Abb. 3 V. azygos (1) und V. hemiazygos (2) sind deutlich erweitert, werden aus dem lumbalen paravertebralen Kollateralkreislauf gespeist und führen das Blut aus der unteren Körperhälfte zur oberen Hohlvene.

Abb. 4 Die Lebervenen münden über eine rudimentäre suprahepatische untere Hohlvene (Pfeil) in den rechten Vorhof.

Die Schwierigkeit der Diagnose lag im vorliegenden Fall in den atypischen Symptomen.
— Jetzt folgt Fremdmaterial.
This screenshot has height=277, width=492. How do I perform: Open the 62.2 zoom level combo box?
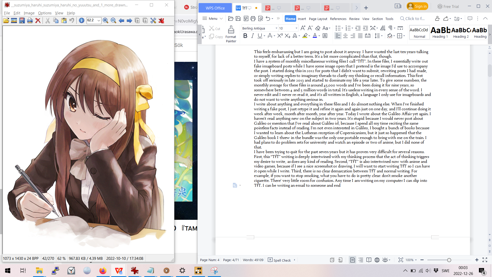99,20
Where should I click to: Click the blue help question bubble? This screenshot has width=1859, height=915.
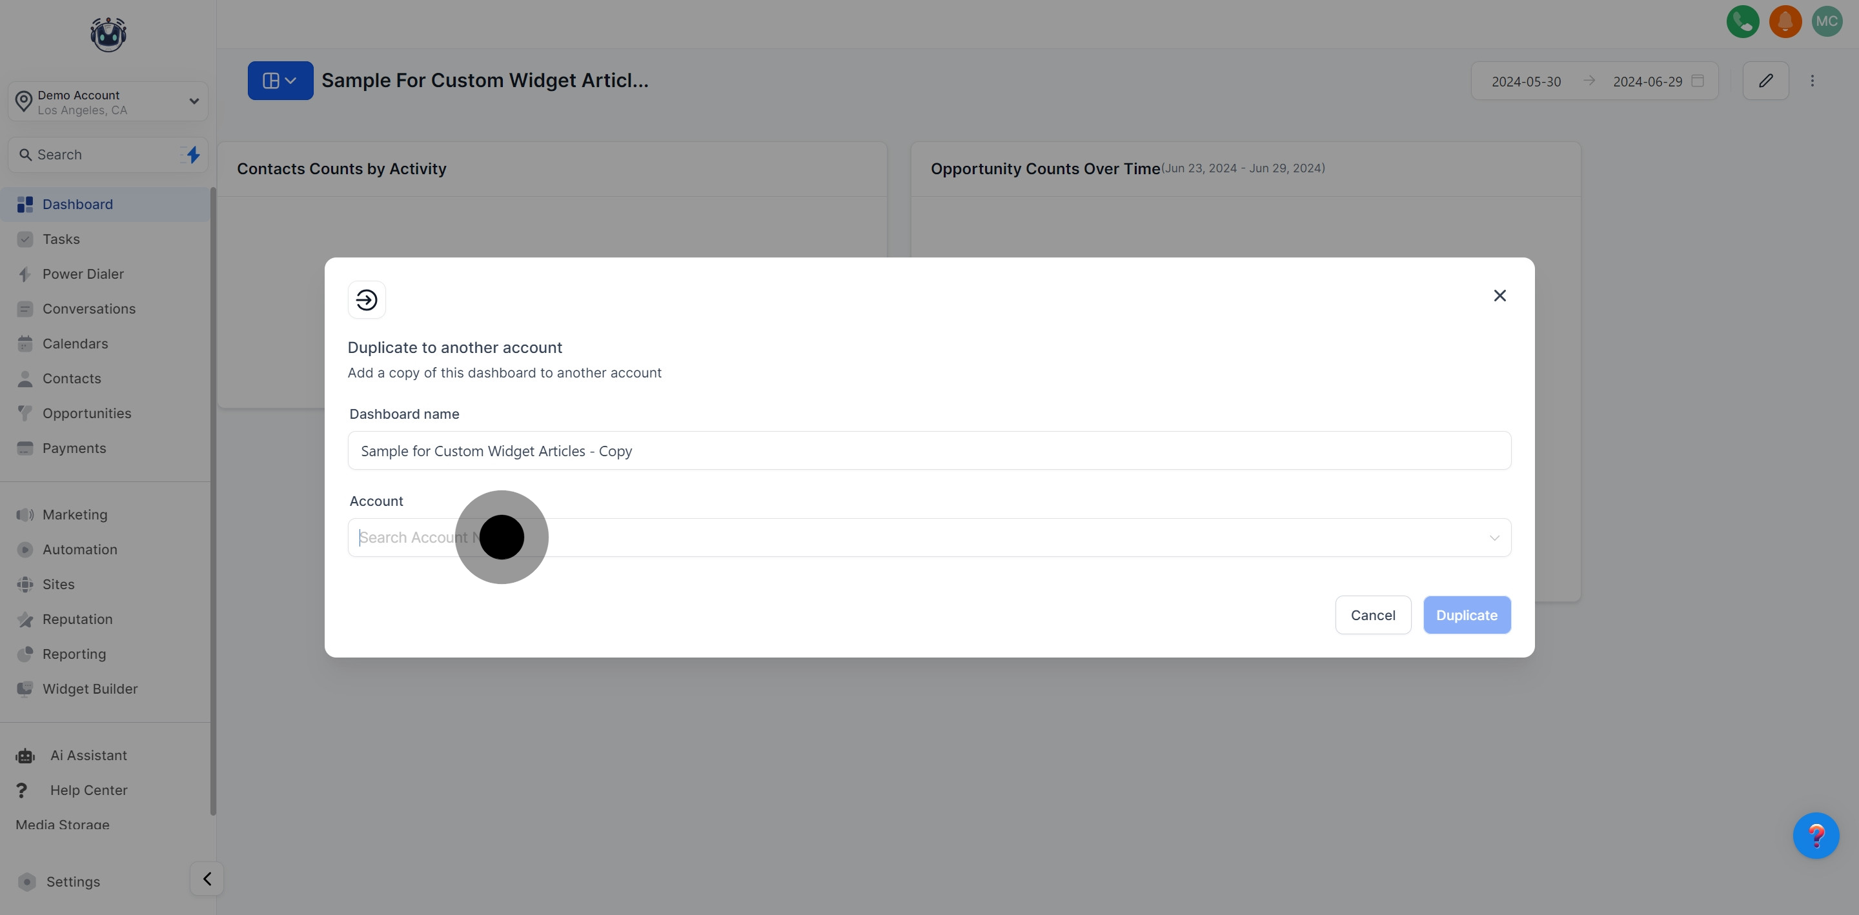tap(1816, 835)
Beginnend mit Lendenwirbelsäulenschmerzen ohne radikuläre Zeichen und Kribbelparästhesien der unteren Extremitäten ohne morphologische Auffälligkeiten, entwickelte die Patientin eine progrediente Beinheberschwäche, die zu völliger Immobilisation führte. Die Laborwerte zeigten eine mäßige Anämie (Hb 9,6 g/dl), eine Thrombopenie (74 G/l) und ein massiv erhöhtes CRP (228 mg/l).

Die Patientin befand sich zu diesem Zeitpunkt im Krankenstand, nachdem 10 Tage zuvor eine (unkompliziert verlaufende) Tonsillektomie durchgeführt worden war.
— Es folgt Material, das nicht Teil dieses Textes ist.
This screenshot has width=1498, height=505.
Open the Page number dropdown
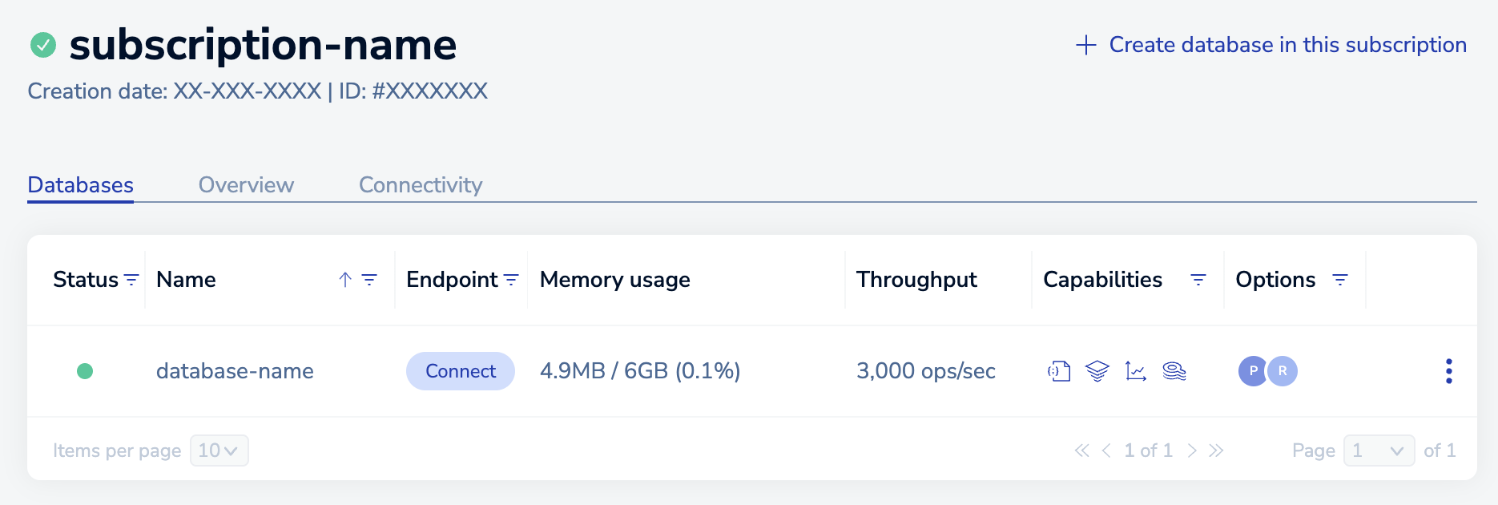1379,450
Als Thrombophilierisikofaktoren wurden Übergewicht (BMI 27), eine positive Familienanamnese (Pulmonalarterienembolie der Großmutter im Alter von 35 Jahren) und eine Heterozygotie für Faktor-V-Leiden (FV G1691A) objektiviert.

Es ist denkbar, dass unsere Patientin von einer perioperativen Heparinisierung profitiert hätte und die IVC-Thrombose dadurch verhinderbar gewesen wäre. Eine Thromboseprophylaxe mit niedermolekularem Heparin ist grundsätzlich auch nach Tonsillektomie möglich, jedoch wird insgesamt das Risiko thrombembolischer Komplikationen nach Tonsillektomie als gering und niedriger eingestuft als das Risiko postoperativer Blutungskomplikationen.

In der Frage der Therapie entschieden wir uns entsprechend den Daten eines Cochrane Review (Watson et al., Cochrane Database Syst Rev 2004; 4: CD002783) und in Übereinstimmung mit den neuesten Empfehlungen des American College of Chest Physicians (ACCP, Chest 2008; 133; 6 Suppl., 67S ff) gegen eine systemische Thrombolyse, die eine ausgedehnte Venenthrombose zwar effektiv behandeln kann, deren Vorteil bezüglich Langzeitfolgen (insbesondere Entwicklung eines postthrombotischen Syndroms) aber keinesfalls gesichert ist. Laut Literatur führt die systemische Lysetherapie zu einem erhöhten Risiko für Blutungskomplikationen (Douma RA et al., Semin Thromb Hemost 2007; 33: 821–828) und erhöht die an sich niedrige Mortalität von tiefen Beinvenenthrombosen.

Für die Langzeitbehandlung verabreichten wir Acenocoumarol (Sintron®) in konventioneller Intensität (INR 2–3). Dies entspricht den Richtlinien des American College of Physicians und der American Academy of Family Physicians (Snow V et al., Ann Intern Med 2007; 146: 204–210) sowie des American College of Chest Physicians (Chest 2008; 133; 6 Suppl., 381S–453S).

Ein Jahr nach Diagnosestellung ist unsere Patientin in gutem Allgemeinzustand. Sie konnte ihren Beruf als Küchengehilfin wieder aufnehmen und zeigt bisher keine Symptome eines postthrombotischen Syndroms. Diesbezüglich muss jedoch der Langzeitverlauf weiter beobachtet werden.